PROBLEM:
Lines with the word "Click": copy all of them from the entries below.

EXERCISE DATA:

....................

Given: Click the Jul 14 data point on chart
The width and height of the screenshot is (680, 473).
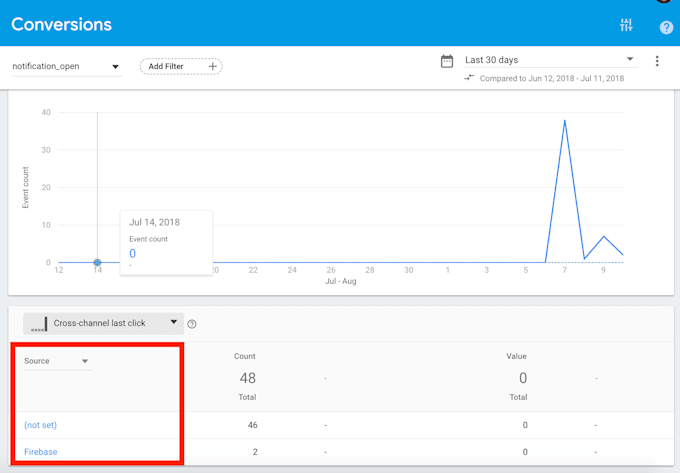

....................

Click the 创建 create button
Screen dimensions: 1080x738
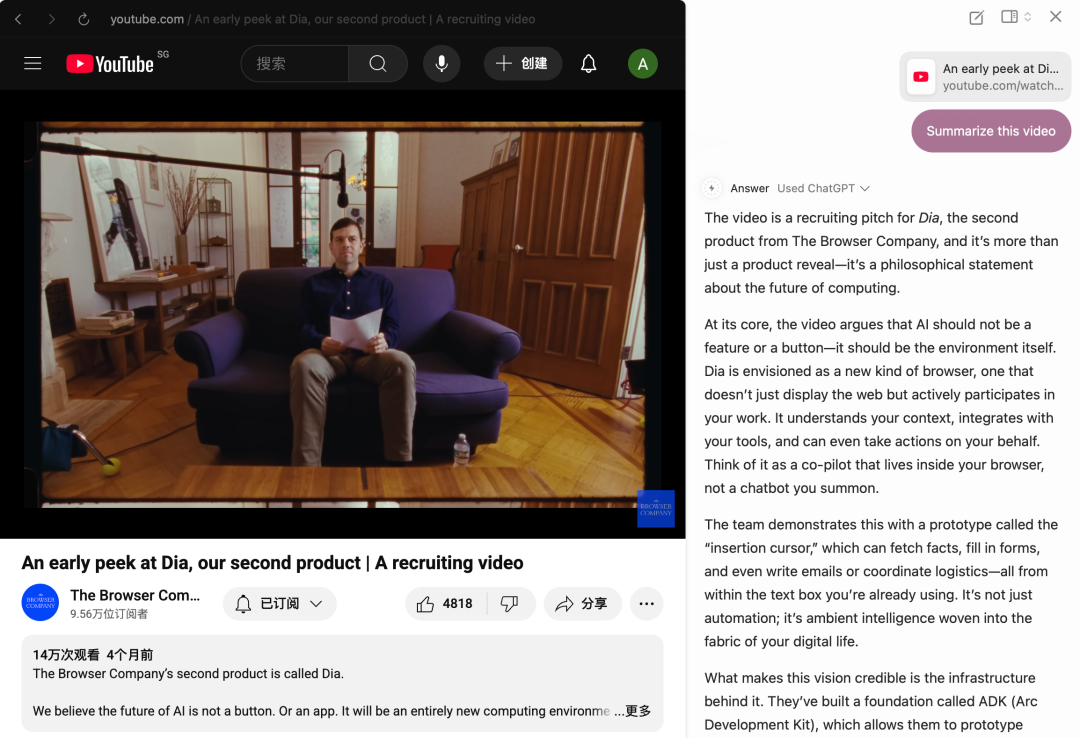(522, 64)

....................

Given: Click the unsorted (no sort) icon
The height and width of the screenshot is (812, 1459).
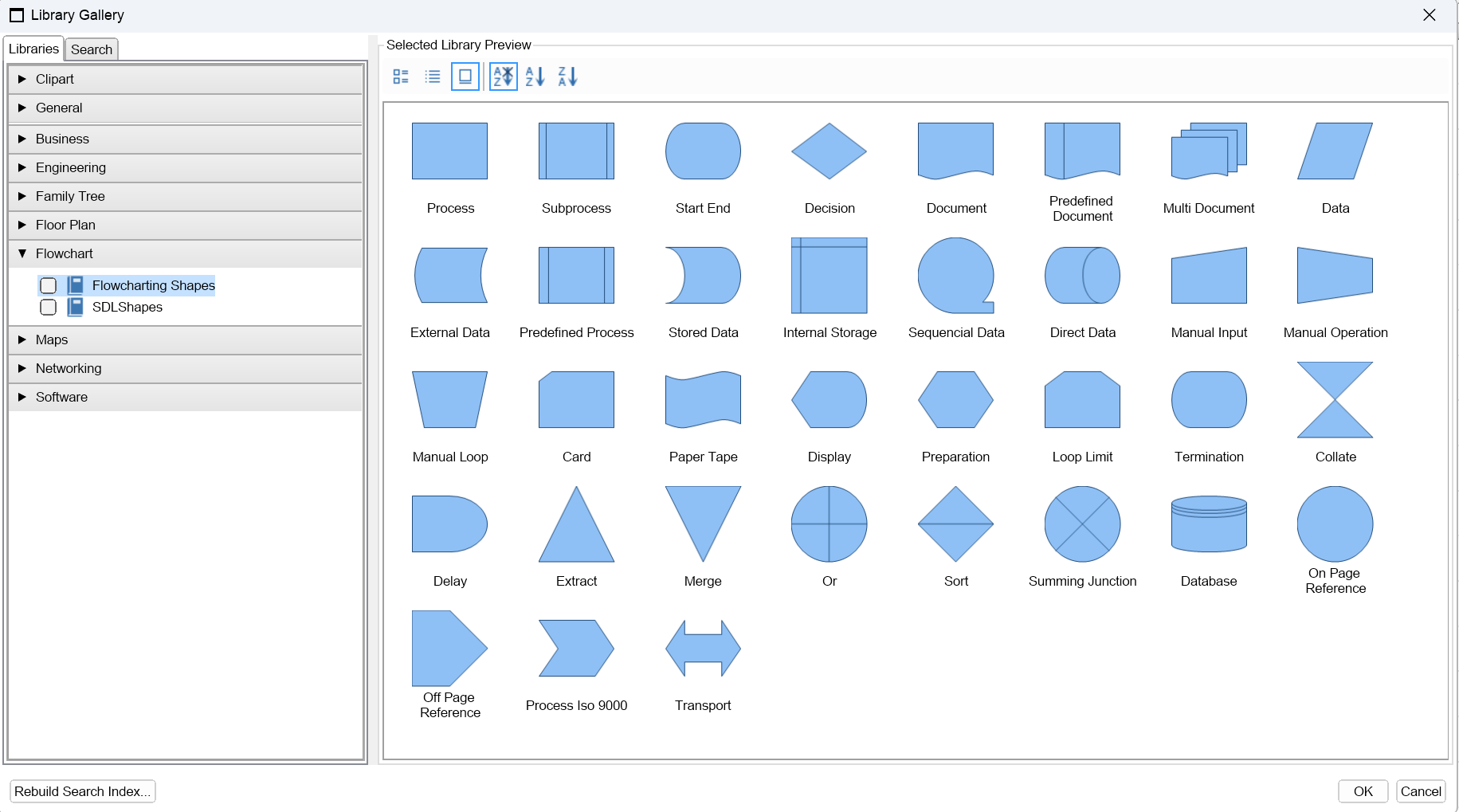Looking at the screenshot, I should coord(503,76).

....................

FINAL ANSWER:
Given: Click the Jul 14 data point on chart
Click the 创建 create button
Given: Click the unsorted (no sort) icon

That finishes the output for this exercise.